Há áreas que precisam de solução imediata; a questão da greve dos funcionários judiciais. Os funcionários têm razão, não vale a pena dizermos que não têm; ganham mal, têm condições de trabalho difíceis, estão desmotivados, e, portanto, é preciso olhar para esta realidade. Nós não podemos ter os tribunais a funcionar com um conjunto de pessoas que são essenciais para o funcionamento do sistema de braços caídos e de cabeça baixa, isto não pode acontecer. Temos, neste momento, os tribunais em todo o país paralisados com uma greve, adiamentos aos milhares e, aqui está, é preciso fazer alguma coisa, não é amanhã, era já ontem.

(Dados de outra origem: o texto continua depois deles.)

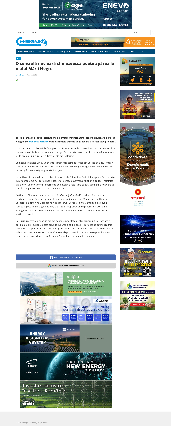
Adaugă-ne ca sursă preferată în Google (68, 265)
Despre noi (22, 32)
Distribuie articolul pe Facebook (68, 257)
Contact (34, 32)
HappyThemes (42, 423)
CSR (141, 51)
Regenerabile (81, 51)
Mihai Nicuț (20, 75)
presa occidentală (38, 141)
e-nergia (25, 423)
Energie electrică (26, 51)
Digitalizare (119, 51)
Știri (18, 58)
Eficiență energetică (100, 51)
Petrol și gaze (63, 51)
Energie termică (45, 51)
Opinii (132, 51)
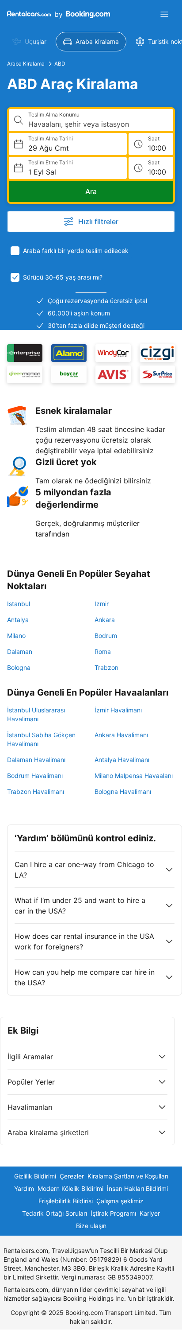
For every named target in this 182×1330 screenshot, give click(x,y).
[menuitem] (29, 41)
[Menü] (164, 14)
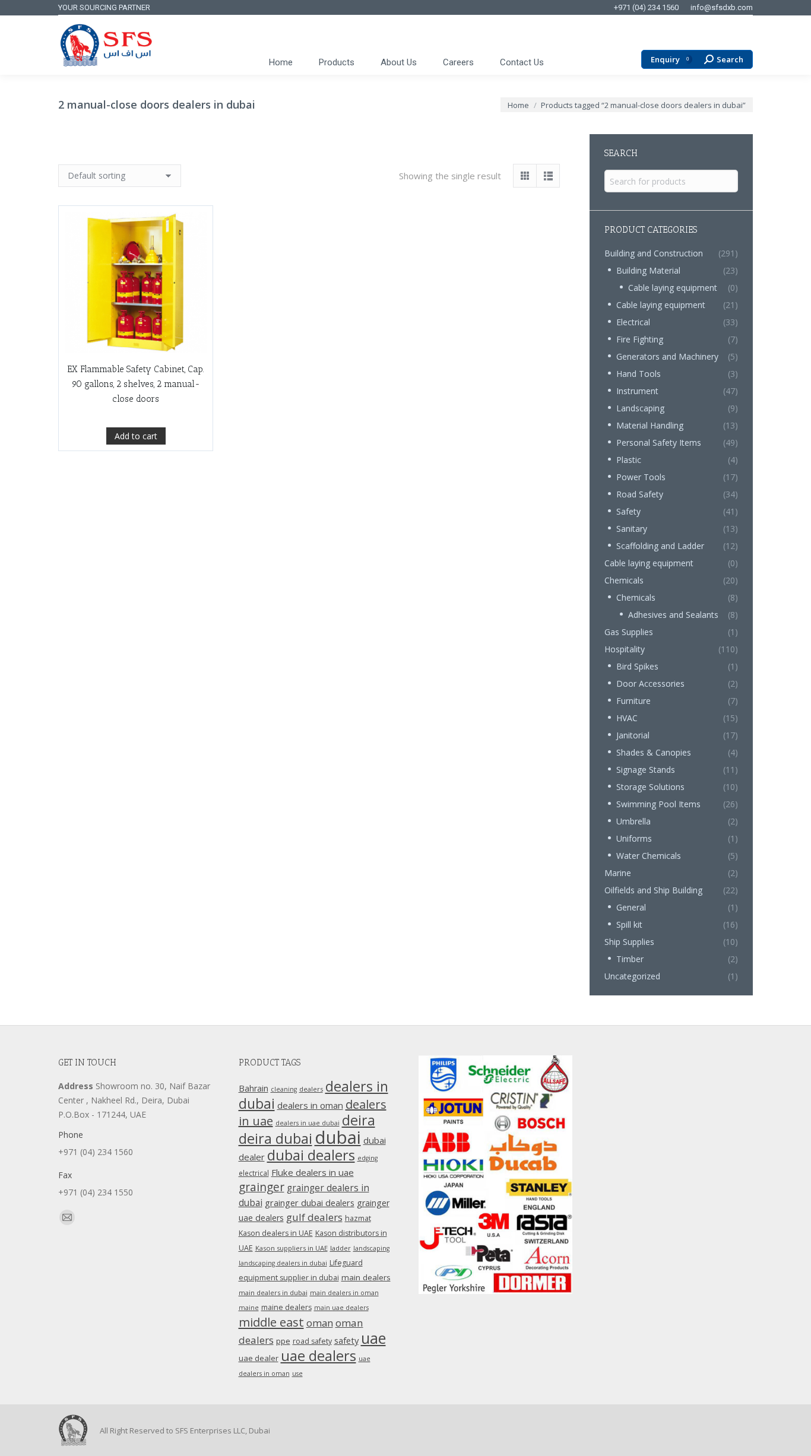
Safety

Outra área onde eu acho que era importante é a tal matéria de que falámos de regulamentar aquela lei das distribuições. Nós não podemos deixar que se instale o caos nos tribunais com estes incidentes anómalos que visam apenas interromper o andamento do processo. Aqui está uma área, esta mais particular, mas que precisa de uma intervenção urgente.

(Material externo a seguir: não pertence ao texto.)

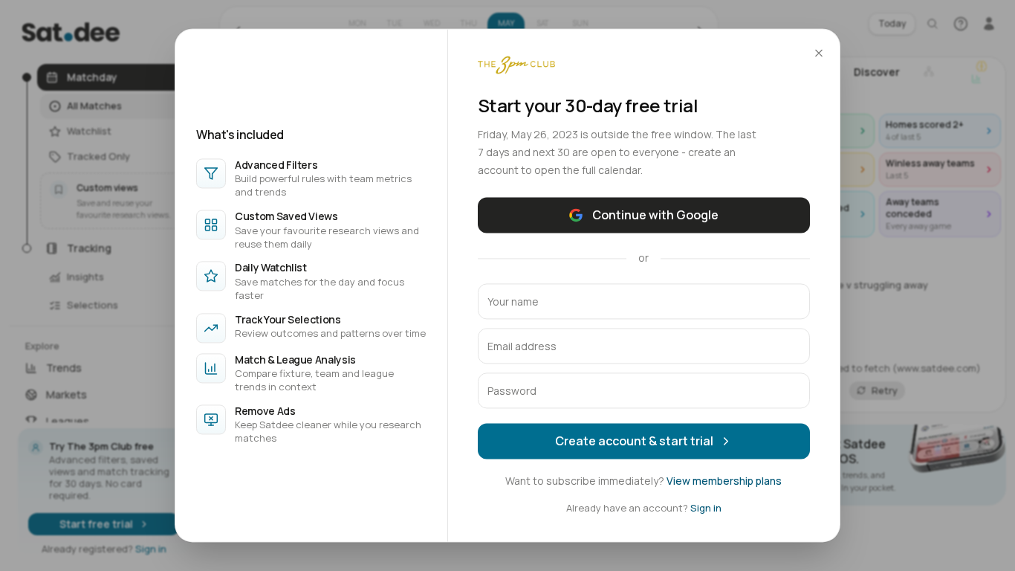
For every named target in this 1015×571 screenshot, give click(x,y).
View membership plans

Também, por exemplo, nas arbitragens. A senhora ministra, na abertura do ano judicial, disse que ia mexer nisso, e muito bem, porque as arbitragens são uma coisa absolutamente vergonhosa, tal como estão; o Estado ser condenado a pagar 100 ou 200 milhões a uma empresa privada, num tribunal secreto, com juízes escolhidos à socapa, que ninguém controla, que fazem uma sentença que ninguém pode ler, que não querem saber das decisões do Tribunal de Contas sobre se o contracto é nulo ou deixa de ser nulo, não há recurso, o Ministério Público não está lá e o Estado, depois, tem que desembolsar 100 ou 200 milhões de euros, não pode ser. E isto, o sistema que temos agora permite, e, portanto, nesta área também estamos à espera de uma actuação mais enérgica rapidamente.
Tem esperança num resultado positivo da possível revisão constitucional para esta área, que PS e PSD se entendam para criarem uma base mínima para para haver uma reforma?
A Esperança que tenho é zero por uma razão simples, porque os projectos de revisão constitucional, tirando o da Iniciativa Liberal, são omissos em relação à justiça. E, portanto, os principais partidos não tendo nada projectado em relação à justiça, é muito pouco provável que a revisão constitucional toque em algum desses aspectos, o que nos causa alguma perplexidade, porque se calhar, se fosse perguntar às pessoas desses partidos se à crise na justiça, todos diziam que sim. Voltamos sempre ao mesmo, então, se há crise, porque é que não a resolvem? Parece a barragem do Alqueva: ai é preciso a barragem, então façam-na; aqui é igual: há crise? Então, resolvam-na.